A young man going twice the speed limit in Hochelaga in 2022 killed a pedestrian. He was sentenced Thursday to 17 months of house arrest. The prosecution wanted two years behind bars. He can still go to school and work; nothing’s said here about whether he’ll be allowed to drive.
La Presse also has the story, mentioning that Salman Rahman won’t be allowed to drive for two years – but he’ll be at home for 17 of those 24 months. Nothing’s said in this version of the story about work or school, but that he’ll be allowed to go to the mosque on Friday afternoons and “circulate freely on Christmas.” A nice cultural dissonance to round off the story.




Roman 04:13 on 2025-12-19 Permalink
That’s wild!
Ephraim 10:42 on 2025-12-19 Permalink
Just to be devil’s advocate. The point of prison is to reform a person, to keep them from recidivism. The thing is, would putting in him in prison have any real effect, other than making those who were wronged feel better? I’m not saying that he shouldn’t be punished, I’m saying that prison versus house arrest isn’t going to change a thing, if you ask me. Now, having to contribute to the family from his income, might. Losing his licence forever, might. If allowed to drive, having to have a speed regulator installed that is GPS enabled (at his own cost) might. But let’s be serious about it, the end result is that we want him to not do this again… so what is any of this doing to accomplish this?
We already know statistically that there is almost no statistical correlation between crime and punishment, it’s between crime and apprehension. So unless we are going to make sure that the cops catch 95% of people exceeding the speed limit, it’s not going to work.
Mark Côté 11:24 on 2025-12-19 Permalink
“The point of prison is to reform a person, to keep them from recidivism”
One of the problems of our justice system is that people disagree on its objectives, which is reflected in the conflicting opinions of how prisoners should be treated. Reform is one goal. Others include removing felons from society and straight-up punishment.
Tim S. 11:52 on 2025-12-19 Permalink
” the end result is that we want him to not do this again”
Actually, the end result is we don’t want anyone doing this again. I don’t know what the right approach to punishment is – I do believe he is remorseful, what halfway normal person wouldn’t be? – but the overall effect of judges, time after time after time giving light punishments, is to create the impression that society just really doesn’t value the lives of pedestrians and that some mistakes are more forgiveable than others.
Ephraim 14:35 on 2025-12-19 Permalink
As I said, we know that punishment doesn’t work.as a deterrent unless you apprehend. Imagine a parking meter. The lower the chance of you getting a ticket, the less chance you will pay the meter, so when you park for short periods, most people take a “chance” and don’t pay. But if there was a camera that sees your licence plate and if you haven’t paid, it automatically sends you the parking ticket, well… you pay 100% of the time.

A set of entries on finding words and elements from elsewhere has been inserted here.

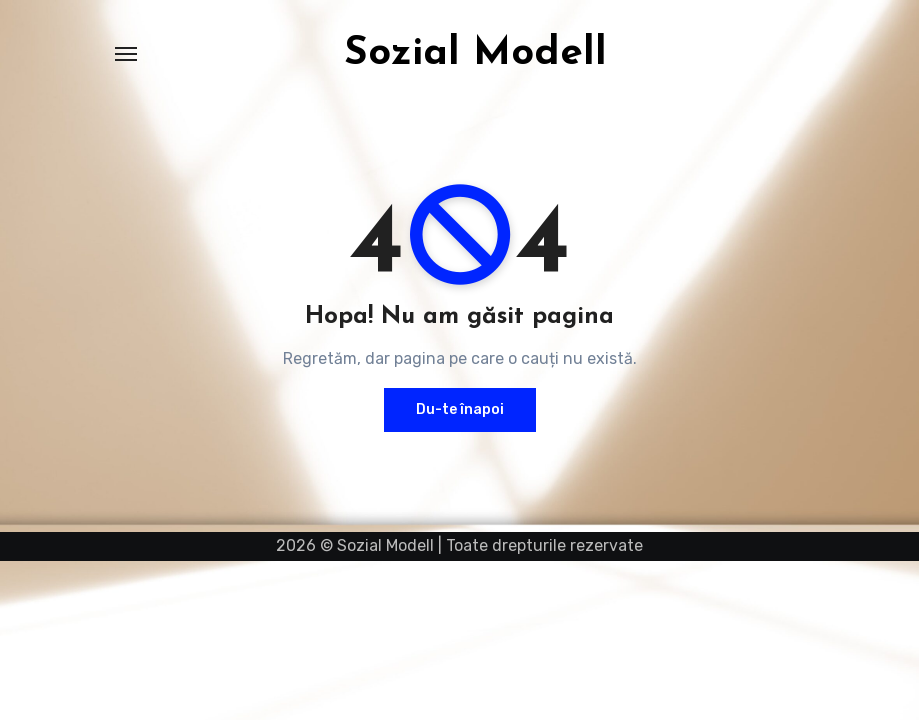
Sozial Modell (475, 54)
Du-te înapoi (460, 409)
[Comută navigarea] (126, 54)
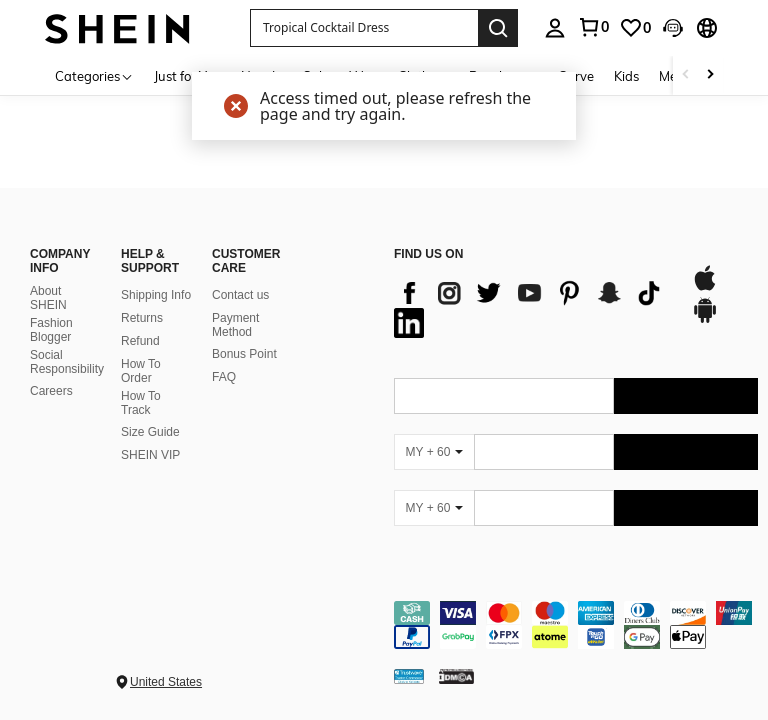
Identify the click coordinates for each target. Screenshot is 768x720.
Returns (142, 318)
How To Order (141, 371)
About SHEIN (48, 298)
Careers (51, 391)
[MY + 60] (434, 452)
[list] (532, 308)
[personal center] (555, 28)
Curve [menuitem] (576, 76)
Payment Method (235, 325)
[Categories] (94, 75)
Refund (140, 341)
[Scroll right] (710, 75)
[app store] (705, 288)
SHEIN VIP (150, 455)
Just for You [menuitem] (187, 76)
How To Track (141, 403)
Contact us (240, 295)
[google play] (705, 320)
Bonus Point (244, 354)
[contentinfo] (576, 625)
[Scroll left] (686, 75)
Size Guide (150, 432)
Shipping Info (156, 295)
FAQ (224, 377)
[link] (593, 27)
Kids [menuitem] (626, 76)
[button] (364, 28)
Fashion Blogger (51, 330)
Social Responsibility (67, 362)
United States (166, 682)
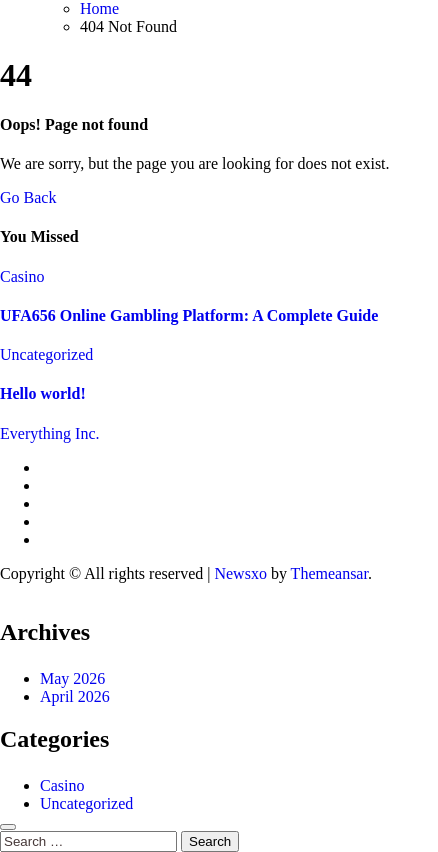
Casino (22, 276)
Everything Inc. (50, 433)
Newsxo (240, 573)
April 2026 (75, 696)
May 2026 (72, 678)
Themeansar (329, 573)
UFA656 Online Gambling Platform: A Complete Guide (189, 315)
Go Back (28, 197)
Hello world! (43, 393)
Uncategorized (46, 354)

Even in Singapore, it isn’t the SGD$300 (and up to SGD$10,000 for repeat offences), it’s really the fact that almost everyone gets caught. The cameras are everywhere and everyone is aware of it. You may not get caught immediately, but a day later, you might get the ticket delivered. They issue 17K littering tickets a year. How many do you think the SPVM issue a year? I’m tending towards absolute 0.

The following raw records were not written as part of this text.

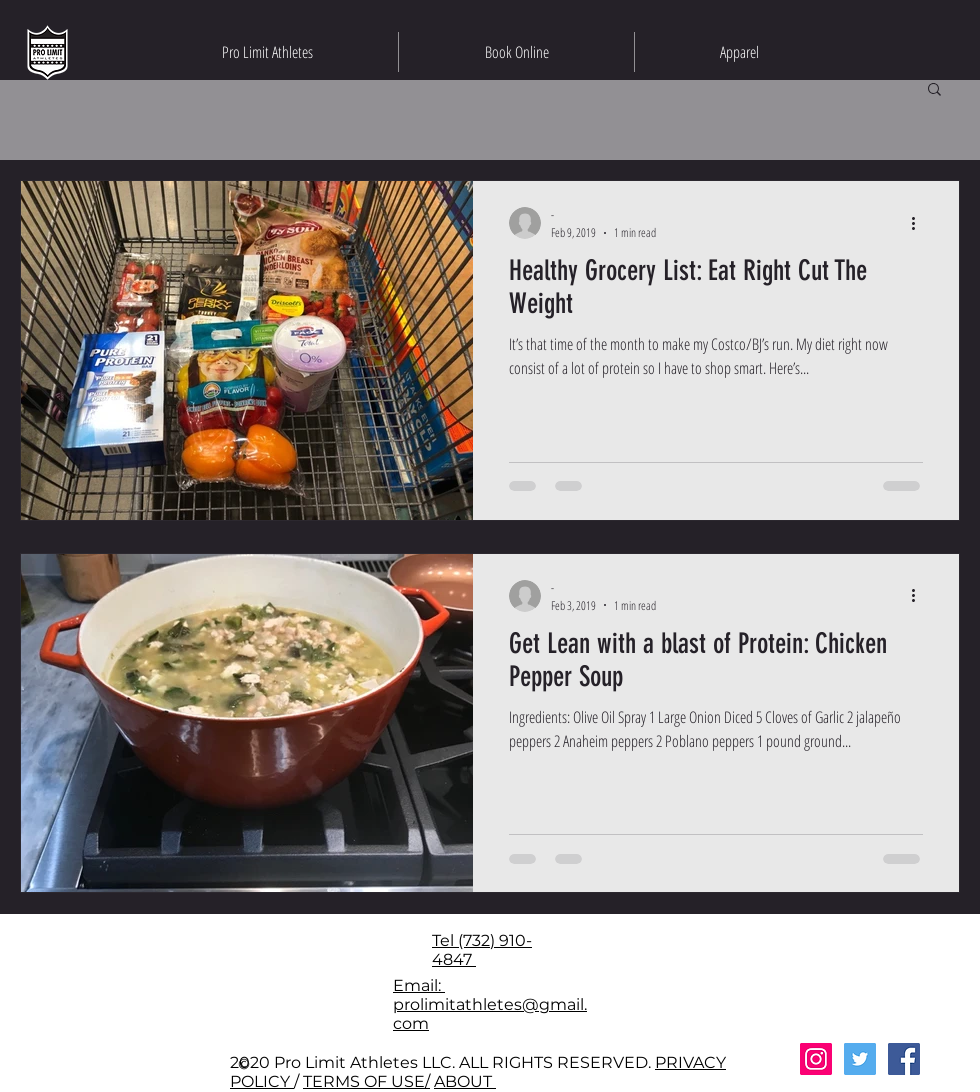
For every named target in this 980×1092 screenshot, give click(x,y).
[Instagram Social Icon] (816, 1059)
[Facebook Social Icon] (904, 1059)
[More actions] (920, 223)
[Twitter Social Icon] (860, 1059)
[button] (934, 90)
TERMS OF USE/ (366, 1081)
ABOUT (465, 1081)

Nicholas 16:07 on 2025-12-19 Permalink
I’m not necessarily opposed to no prison time for killing a person, but it depends. But they should be way stricter on driving penalties. Going at least 87 km/h an hour on a local street means you have reckless disregard for the rules of the road and the safety of others. That is a speed you could get ticketed for on the Ville Marie (speed limit is 70 km/h); it’s wholly inappropriate on a local street. A car is a weapon, and if you are that irresponsible with it you should never be able to use it again.

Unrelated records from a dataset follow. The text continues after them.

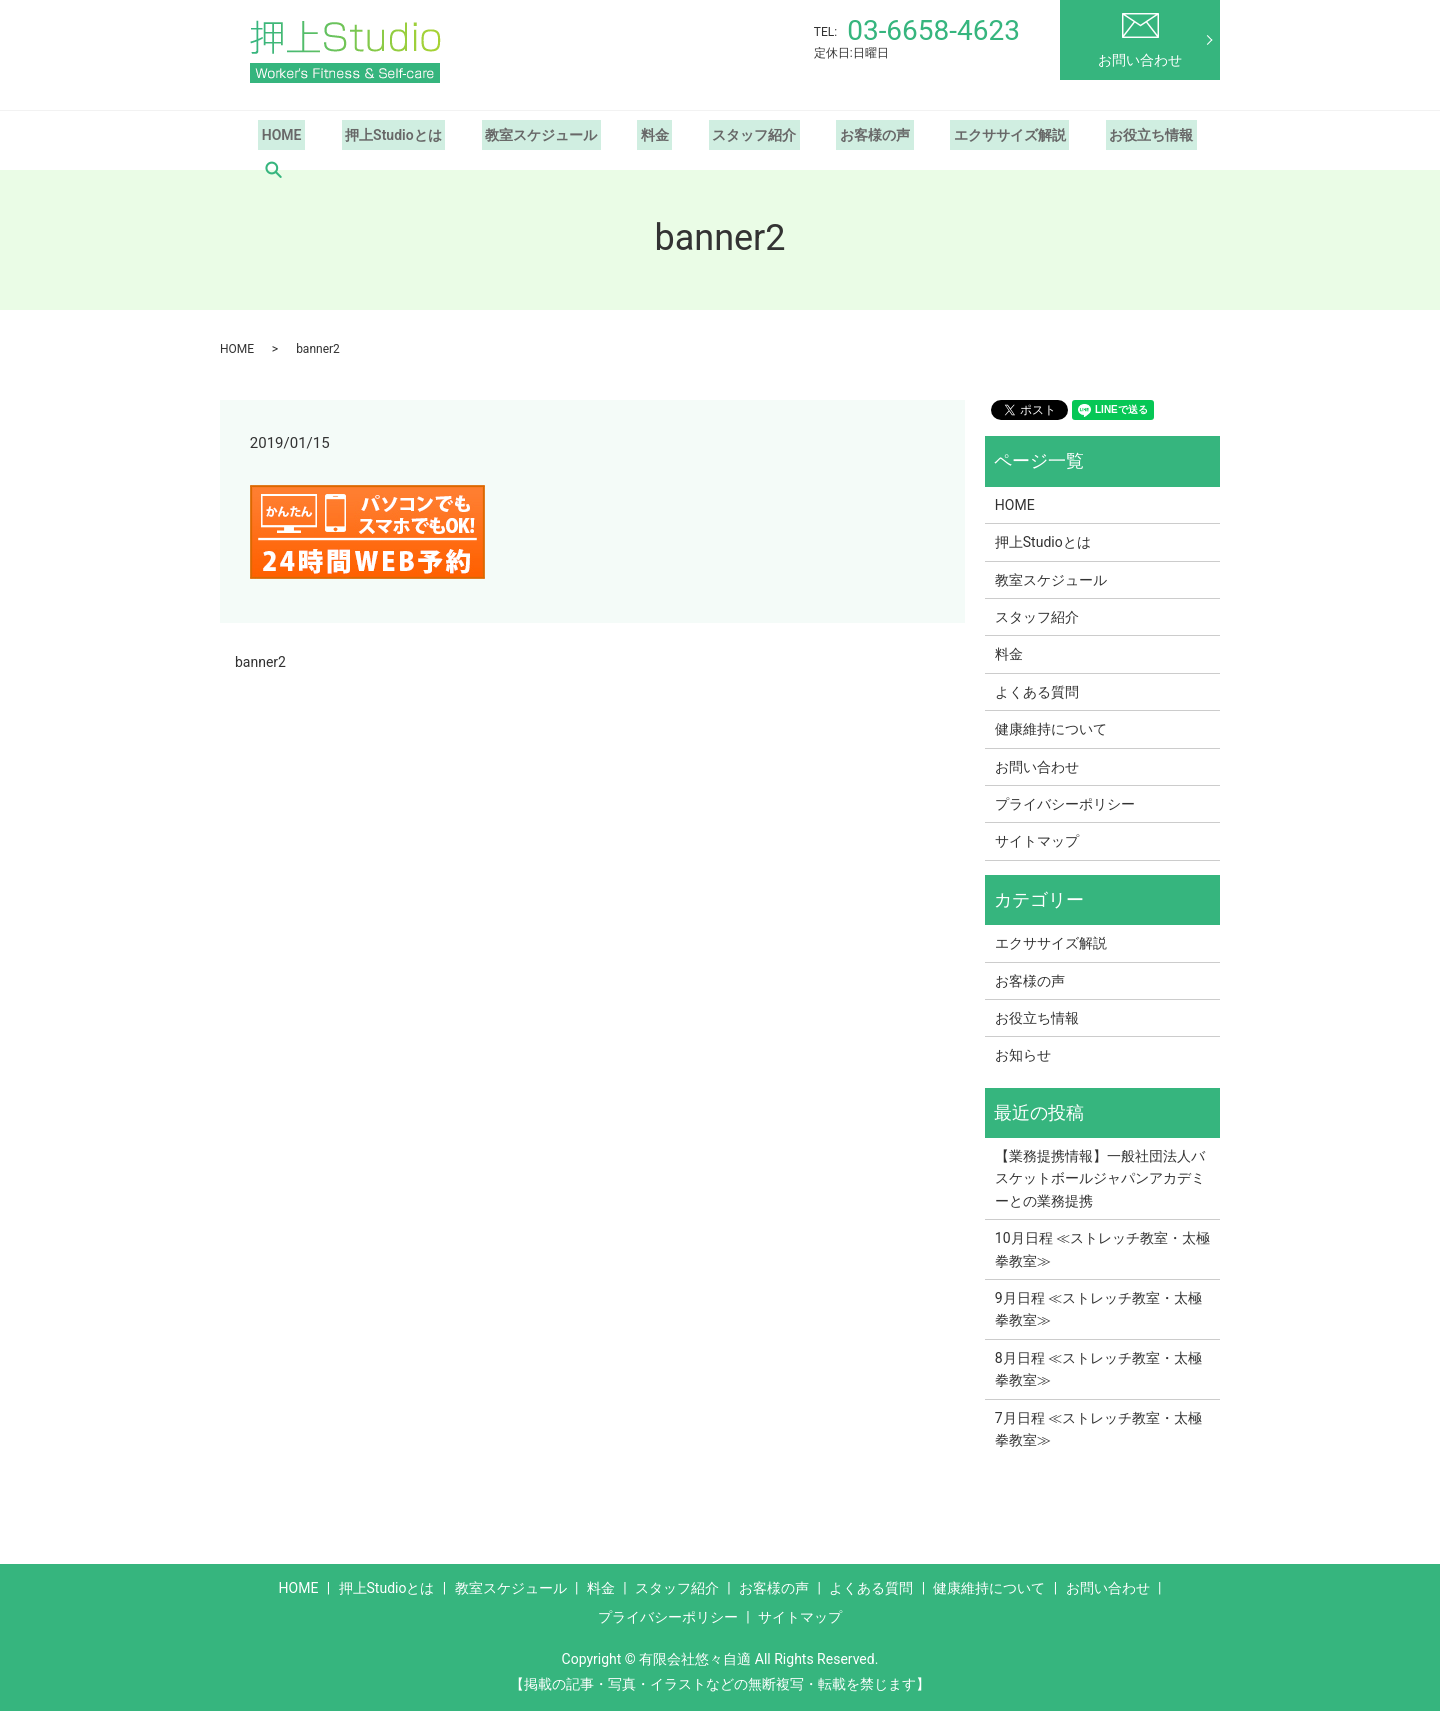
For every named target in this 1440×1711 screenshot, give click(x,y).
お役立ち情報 (1097, 135)
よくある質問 (1037, 692)
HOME (278, 135)
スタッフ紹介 (722, 135)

I would also love a lifetime ban for driving while impaired. But if that’s too politically difficult, then escalating driving bans, which should be used for other serious violations. You made a mistake, we won’t send you to jail, but you’ve lost your moral right to drive. And if someone drives while their licence is suspended, then jail is fully appropriate, as you’re unwilling to submit to the penalties given voluntarily so we’ll make it involuntary. Car forfeitures, interlocks, speed governors, all these should be part of the mix too. All this is way better than a few months in jail.
This serves as deterrence (drivers nearly all say losing their driving privileges would be devastating), punishment and rehabilitation (except for the most serious crimes), without carceral confinement. And the more this can be automated, the more we can punish low-level offences with smaller, more frequent penalties, rather than low-probability, severe penalties.
Chris 15:13 on 2025-12-20 Permalink
> I’m saying that prison versus house arrest isn’t going to change a thing
Prison means he’s 99.999% not going to be on the roads killing again, house arrest does not.